Highlights
- CBA trades at a significant premium to sector PE ratios
- Dividend models suggest a lower fair value than current price
- Broader market trends and strategy remain key considerations
Commonwealth Bank of Australia (ASX:CBA) remains one of the most closely watched companies on the Australian Securities Exchange. As the country's largest listed bank by market capitalisation, its performance plays a significant role in shaping the overall direction of the S&P/ASX200 index. But can CBA outperform the broader S&P/ASX200 in 2025?
Valuation methods can help understand where the CBA share price stands today and how it compares to peers. Two commonly used methods include the Price-to-Earnings (PE) ratio and the Dividend Discount Model (DDM).
Starting with the PE ratio, which compares a company's share price to its earnings per share, CBA currently trades on a PE multiple of around 30.7x based on FY24 earnings of $5.63 per share and a share price of $173.09. This is significantly higher than the average PE for the banking sector, which hovers around 18x. Using this average as a benchmark, a sector-adjusted valuation would suggest a CBA share price closer to $103.21.
Beyond PE ratios, a more tailored method for valuing bank stocks is the Dividend Discount Model. This model calculates a fair price for a share based on future expected dividend payments, adjusted for risk and growth assumptions. CBA paid $4.65 in dividends last year, and applying a blended growth rate with a discount rate ranging from 6% to 11% results in an average valuation of around $98.33. When using an adjusted dividend of $4.76, the model yields $100.66. Incorporating franking credits and using a gross dividend forecast of $6.80 pushes the valuation up to $143.80, still below the current trading price.
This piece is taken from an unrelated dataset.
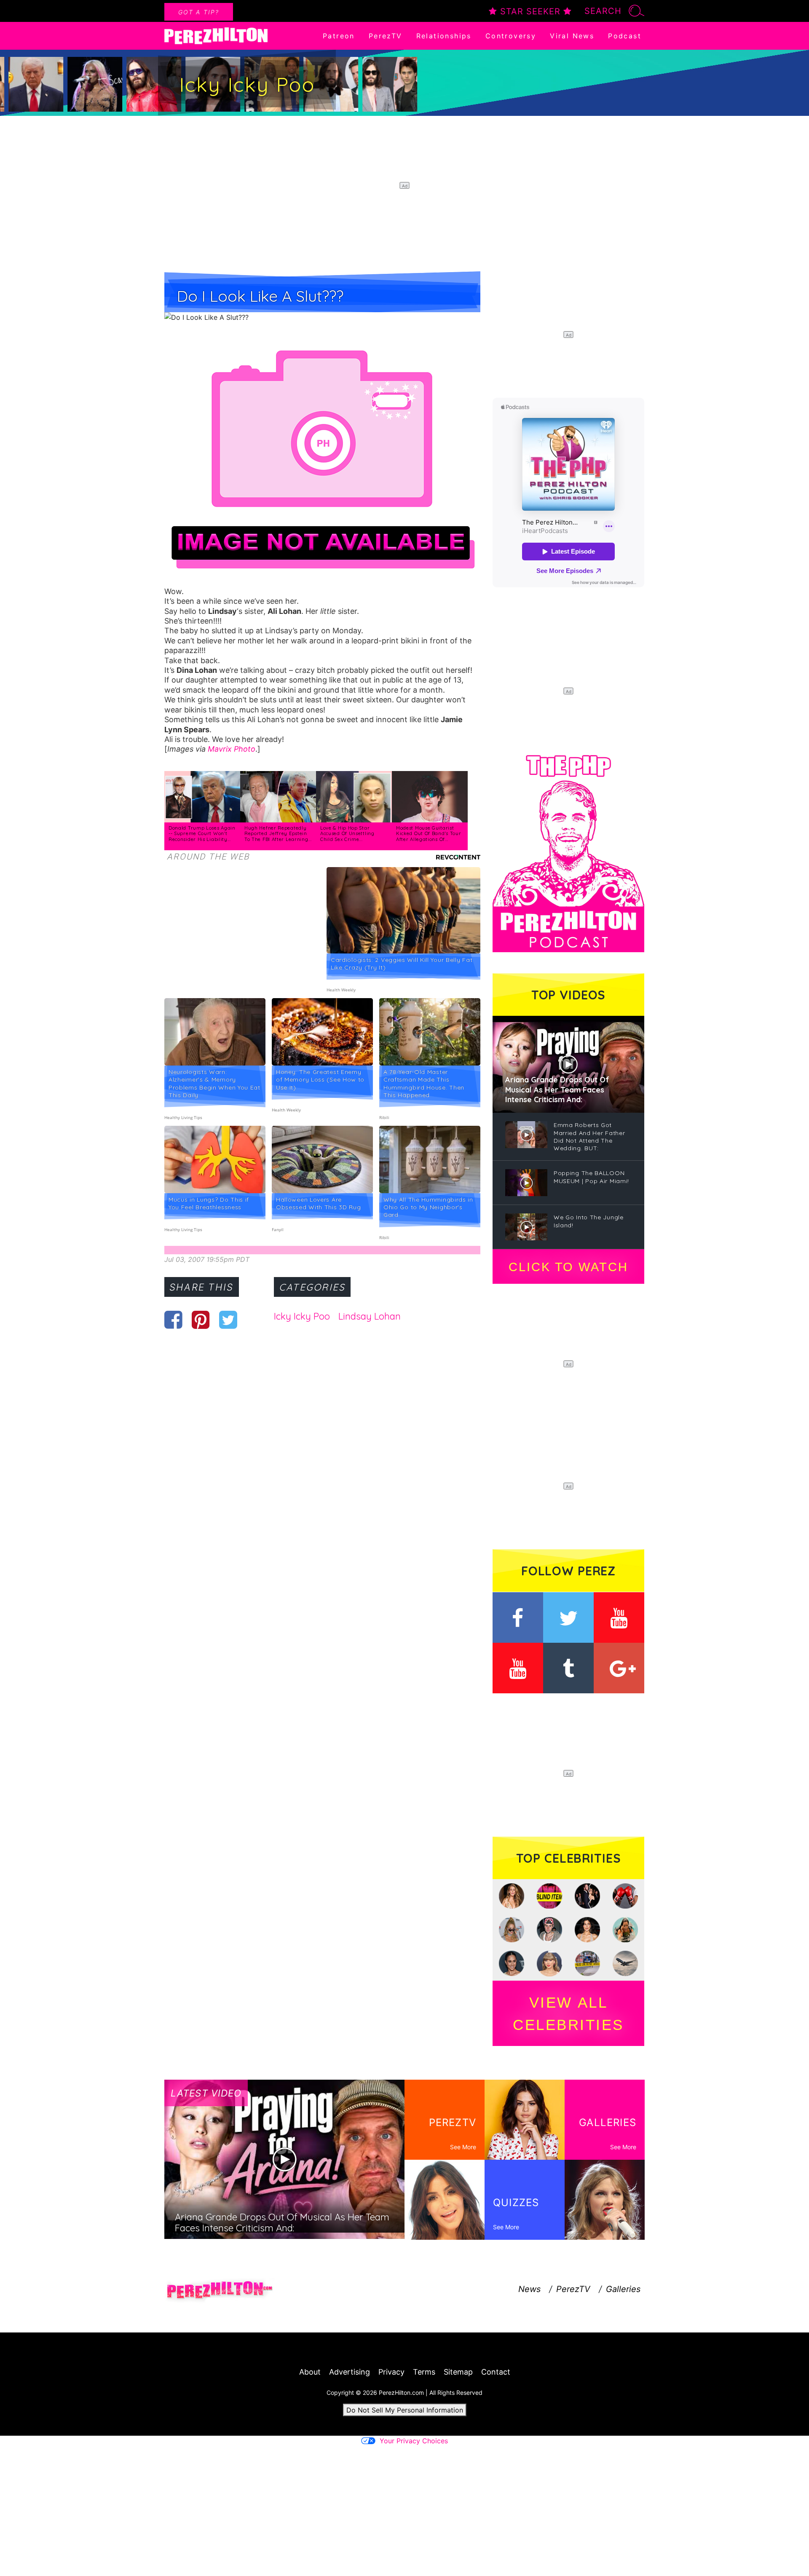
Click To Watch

These models show that while CBA is considered one of the more premium-priced ASX dividend stocks, its current valuation may be factoring in more than just its dividend outlook—perhaps confidence in its strong brand, digital banking leadership, and capital strength.
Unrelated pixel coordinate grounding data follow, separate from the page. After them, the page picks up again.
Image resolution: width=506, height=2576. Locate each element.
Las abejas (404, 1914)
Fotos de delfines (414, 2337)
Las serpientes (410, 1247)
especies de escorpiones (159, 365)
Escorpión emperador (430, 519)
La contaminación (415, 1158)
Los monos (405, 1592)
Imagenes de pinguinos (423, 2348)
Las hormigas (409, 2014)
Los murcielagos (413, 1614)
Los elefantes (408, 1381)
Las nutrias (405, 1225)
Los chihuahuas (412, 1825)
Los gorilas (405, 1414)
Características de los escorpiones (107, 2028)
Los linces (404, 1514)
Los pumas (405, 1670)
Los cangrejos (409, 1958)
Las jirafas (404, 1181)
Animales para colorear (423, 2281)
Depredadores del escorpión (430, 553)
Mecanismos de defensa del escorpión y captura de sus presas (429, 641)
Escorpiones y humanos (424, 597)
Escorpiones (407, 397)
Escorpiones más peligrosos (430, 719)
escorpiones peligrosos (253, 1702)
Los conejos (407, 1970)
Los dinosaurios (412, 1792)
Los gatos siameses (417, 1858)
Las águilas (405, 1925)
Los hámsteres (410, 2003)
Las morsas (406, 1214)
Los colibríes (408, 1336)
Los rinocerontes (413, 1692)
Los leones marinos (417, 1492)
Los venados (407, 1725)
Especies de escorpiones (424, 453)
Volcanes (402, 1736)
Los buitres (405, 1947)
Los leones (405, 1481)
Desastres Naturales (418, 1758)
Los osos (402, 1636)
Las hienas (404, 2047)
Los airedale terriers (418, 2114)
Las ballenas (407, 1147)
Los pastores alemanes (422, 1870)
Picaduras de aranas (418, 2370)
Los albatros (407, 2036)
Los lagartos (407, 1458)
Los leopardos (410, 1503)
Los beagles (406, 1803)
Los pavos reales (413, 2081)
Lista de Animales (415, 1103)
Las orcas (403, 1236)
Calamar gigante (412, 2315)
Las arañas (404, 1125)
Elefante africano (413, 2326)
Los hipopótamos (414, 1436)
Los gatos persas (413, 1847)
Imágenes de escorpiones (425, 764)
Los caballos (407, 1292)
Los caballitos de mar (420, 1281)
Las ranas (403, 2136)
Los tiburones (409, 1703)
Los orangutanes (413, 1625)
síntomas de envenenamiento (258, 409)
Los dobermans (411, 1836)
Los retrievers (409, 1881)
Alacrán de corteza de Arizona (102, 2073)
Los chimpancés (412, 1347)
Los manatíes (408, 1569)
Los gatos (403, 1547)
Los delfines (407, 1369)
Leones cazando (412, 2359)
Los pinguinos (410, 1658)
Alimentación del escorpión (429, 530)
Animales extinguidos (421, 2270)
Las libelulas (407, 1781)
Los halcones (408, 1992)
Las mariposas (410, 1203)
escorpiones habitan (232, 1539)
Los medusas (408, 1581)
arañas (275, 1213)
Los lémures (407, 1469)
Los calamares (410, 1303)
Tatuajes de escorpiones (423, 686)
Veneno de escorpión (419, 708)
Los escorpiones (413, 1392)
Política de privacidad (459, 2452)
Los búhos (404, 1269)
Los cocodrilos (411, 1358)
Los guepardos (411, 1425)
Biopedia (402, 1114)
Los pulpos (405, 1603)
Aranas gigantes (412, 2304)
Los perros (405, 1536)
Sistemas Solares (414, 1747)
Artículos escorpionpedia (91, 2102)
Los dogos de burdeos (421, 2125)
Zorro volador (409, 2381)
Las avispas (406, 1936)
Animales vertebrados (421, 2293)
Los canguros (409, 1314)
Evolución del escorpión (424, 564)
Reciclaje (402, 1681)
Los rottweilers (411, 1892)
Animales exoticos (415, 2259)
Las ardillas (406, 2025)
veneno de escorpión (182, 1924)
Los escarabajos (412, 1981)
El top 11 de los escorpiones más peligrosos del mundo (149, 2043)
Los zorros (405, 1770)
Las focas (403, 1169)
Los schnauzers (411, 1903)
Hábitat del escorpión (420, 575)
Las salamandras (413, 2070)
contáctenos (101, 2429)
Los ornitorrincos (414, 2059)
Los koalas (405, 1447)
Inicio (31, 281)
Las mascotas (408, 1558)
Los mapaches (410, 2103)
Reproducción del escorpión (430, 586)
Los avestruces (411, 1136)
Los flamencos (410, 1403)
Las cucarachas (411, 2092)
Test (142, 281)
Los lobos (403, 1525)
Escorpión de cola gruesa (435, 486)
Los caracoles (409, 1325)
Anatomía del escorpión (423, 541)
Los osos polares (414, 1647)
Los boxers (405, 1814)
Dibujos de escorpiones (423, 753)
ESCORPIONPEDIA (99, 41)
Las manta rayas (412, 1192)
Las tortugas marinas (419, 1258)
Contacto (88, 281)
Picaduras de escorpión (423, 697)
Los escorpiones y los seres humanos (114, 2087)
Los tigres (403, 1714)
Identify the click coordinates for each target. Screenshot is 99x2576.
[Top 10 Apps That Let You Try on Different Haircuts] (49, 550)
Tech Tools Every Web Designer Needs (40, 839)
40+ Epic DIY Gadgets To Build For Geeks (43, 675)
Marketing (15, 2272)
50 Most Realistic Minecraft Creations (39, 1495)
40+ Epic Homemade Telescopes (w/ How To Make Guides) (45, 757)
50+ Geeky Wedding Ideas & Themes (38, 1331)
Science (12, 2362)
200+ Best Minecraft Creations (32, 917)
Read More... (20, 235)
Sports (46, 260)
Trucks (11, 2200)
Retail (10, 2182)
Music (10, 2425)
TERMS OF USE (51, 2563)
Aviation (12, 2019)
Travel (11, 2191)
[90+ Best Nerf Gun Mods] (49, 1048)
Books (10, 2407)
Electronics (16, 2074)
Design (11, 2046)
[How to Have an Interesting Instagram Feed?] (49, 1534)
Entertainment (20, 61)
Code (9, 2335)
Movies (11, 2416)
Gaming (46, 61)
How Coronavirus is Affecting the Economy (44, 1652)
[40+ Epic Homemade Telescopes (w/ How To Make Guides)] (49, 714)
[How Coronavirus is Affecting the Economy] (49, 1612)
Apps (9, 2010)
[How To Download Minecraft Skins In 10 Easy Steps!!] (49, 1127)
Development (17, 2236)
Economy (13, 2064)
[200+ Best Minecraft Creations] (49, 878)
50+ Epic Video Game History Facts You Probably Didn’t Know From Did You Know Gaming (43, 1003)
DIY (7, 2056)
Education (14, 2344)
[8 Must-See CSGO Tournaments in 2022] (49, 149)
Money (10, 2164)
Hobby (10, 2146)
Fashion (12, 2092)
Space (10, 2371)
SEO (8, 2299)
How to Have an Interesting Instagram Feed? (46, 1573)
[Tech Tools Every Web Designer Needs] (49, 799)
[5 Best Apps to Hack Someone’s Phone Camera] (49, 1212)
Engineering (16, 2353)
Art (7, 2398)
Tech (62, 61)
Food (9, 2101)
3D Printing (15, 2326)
However, for those analysing the stock further, it’s worth considering the macroeconomic backdrop, including interest rate movements, housing trends, and consumer confidence. In addition, CBA’s strategic direction—whether focused on lending growth or expanding fee-based services—could also shape its future earnings.
Lastly, company culture and leadership effectiveness remain important. While CBA is highly regarded, no institution is flawless, and governance factors can also influence long-term performance.
With CBA trading well above several valuation models, the coming year will be a true test of whether this premium can be sustained against the broader ASX200 index.